В общем, по его хорошему расположению ко мне я догадался, что моя кандидатура одобрена, я как бы зачислен в штат и моя исследовательская карьера началась. Мэтр гильдии утвердил мне двойной ряд процедурной деятельности, выписал направление и с этого момента понеслось! Мой рабочий день был забит до отказа. Меня мочили, полоскали, сушили, магнитили (правда, не сильно, до лёгкого приятного покалывания) и снова мочили. Чего только не делали. Разве, что только на уши не ставили и в окно не кидали. Помнится, как первый раз я попал "на ванны". Огромная белая эмалированная ванна с множеством различных каких-то кранов, вентилей, регуляторов, приборов, она смотрелась как хороших размеров батискаф без верхней крышки посреди бело-кафельной, мокрой и слегка прохладной комнаты.

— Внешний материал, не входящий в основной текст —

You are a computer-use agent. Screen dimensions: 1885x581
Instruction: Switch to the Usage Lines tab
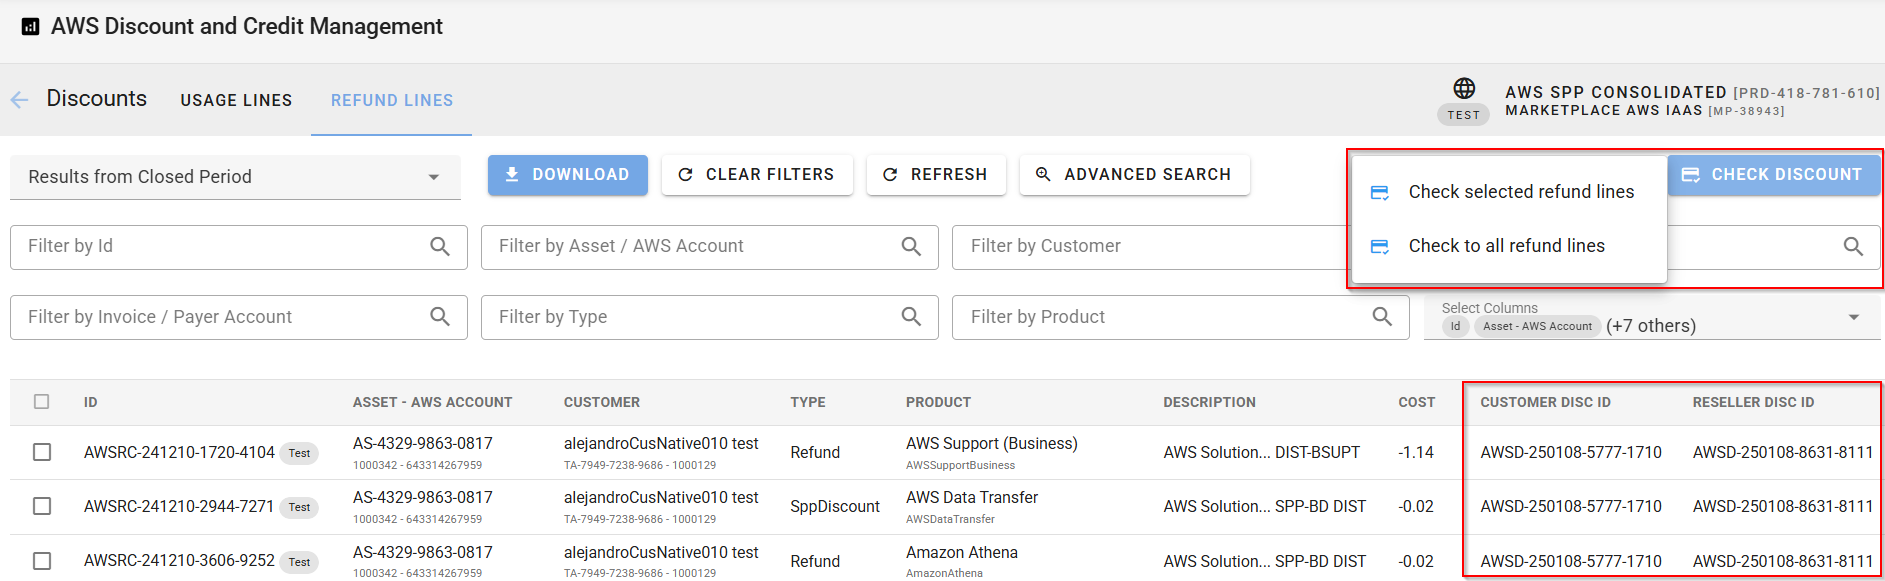pyautogui.click(x=236, y=100)
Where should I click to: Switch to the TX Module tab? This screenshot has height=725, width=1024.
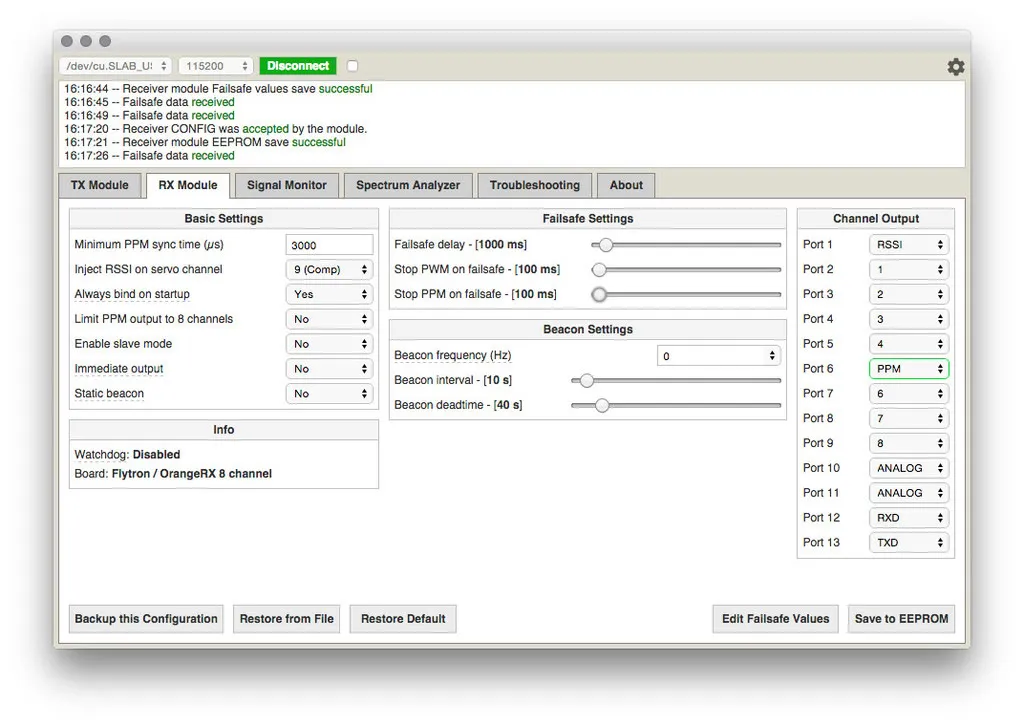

Батискаф готовый на старт. Не хватало в нём лишь пилота – меня. И я, c некоторым содроганием, погрузился в чрево этого чугунного чуда, оказавшись, к моему первому удивлению, в довольно таки приятно-тёпло-горячей воде. Я-то думал, что вода такая же прохладная, как и атмосфера в этом производственном зале. Почему "производственный зал"? Очень просто: комната большая с огромным окном и залита к тому же светом множества потолочных ламп, что в придачу к белому кафелю стен и пола, делало комнату ещё больше и просторнее. А поскольку здесь производят процесс – значит это он и есть: производственный зал. И точка.